I see this article as defining a 'belt and suspenders' style of window installation method. Here's the deal about belts and suspenders; neither are required if your pants just fit properly. But if you're building spec homes then that is just the problem... the home is never designed to fit it's location. On top of that, the product chosen are chosen based on price and sellability rather than function and even worse, the installation contractors are chosen based on low bid to ensure maximum profit. The whole system leads to leaky windows and a general fear amongst contractors and homeowners alike that their "windows can and will leak."

But if you simply choose the right home design, spec a good window, and install the window and surrounding components properly then why would it leak? Heck, I have tore into windows & siding that is over 150 years old yet showed no sign of leakage..... on the flip, I have tore into windows & siding that was less than a decade old and full of rot.

While I am not telling you not to install your windows with extra protection I am saying that it isn't entirely necessary and I believe that the building science community would agree. Unfortunately if you aren't the one designing the house or you aren't also the trim installer and siding installer then you might want to CYA by being a little overly cautious.
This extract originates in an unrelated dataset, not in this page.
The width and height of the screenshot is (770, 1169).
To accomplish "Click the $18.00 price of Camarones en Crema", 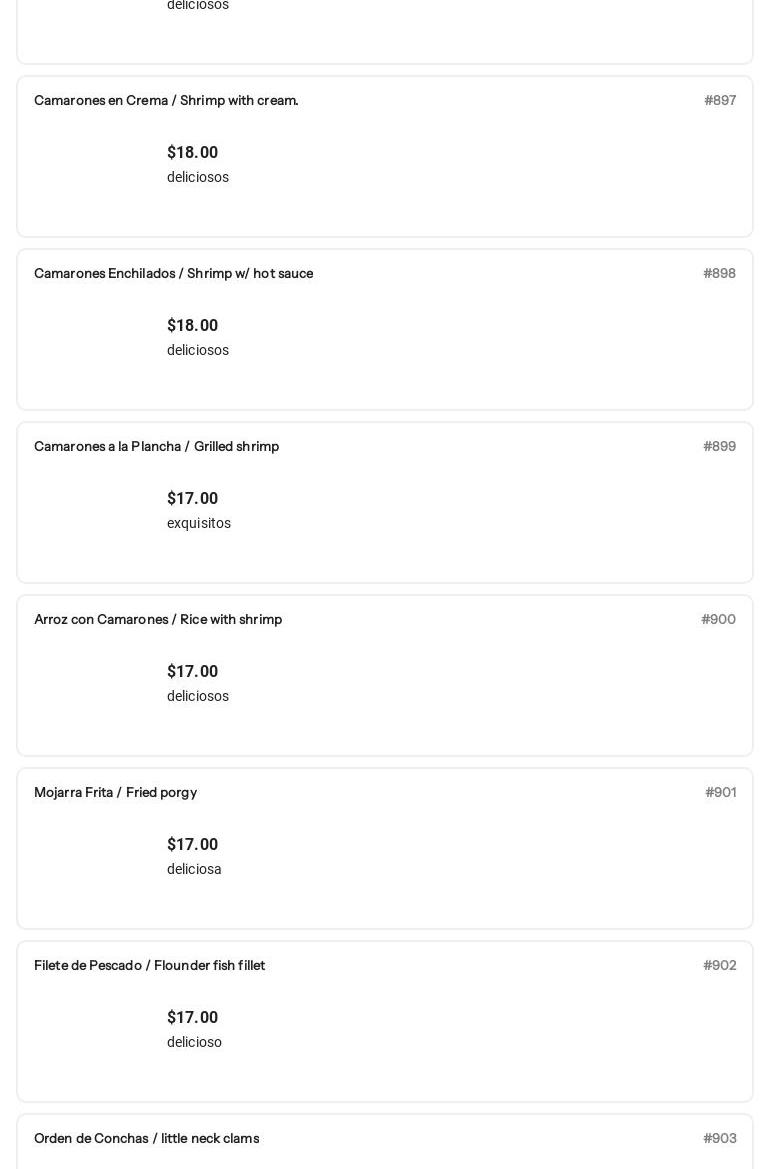I will pyautogui.click(x=192, y=153).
Posted: 5:59 am on September 21st

SDKing SDKing writes: I agree with the above post - I recently installed some Andersen 400 windows and I couldn't get my head around the instruction to tuck the house wrap into the opening - it seems that air & moisture could easily move behind it - I ended up using Blueskin Flashing around the entire inside of the rough opening (sides and top), tucking it under the building wrap on the outside at the caulk line, similar to what Walla describes - I think this is a much more airtight and moisture proof detail when using a sill pan.
Posted: 9:17 pm on September 20th

WallaWallaBuilder WallaWallaBuilder writes: I have a couple things to say about this installation. First of all when leaving the sill open for drainage how do you insure an airtight installation. I would assume that you spray foam the inside of the window before any trim goes in. How does the spray foam affect the drainage if the window leaks? Second I have found in my experience that the best system for sealing windows is to cut the house wrap out of the opening completely and go even one step further and cut it back about a half inch away from the rough opening. In this half inch is where the caulk line would go. The reasoning behind this is that when the house wrap is wrapped inside the opening if air gets behind the house wrap, which it will, it has a nice protected path into the house not even the spray foam will stop.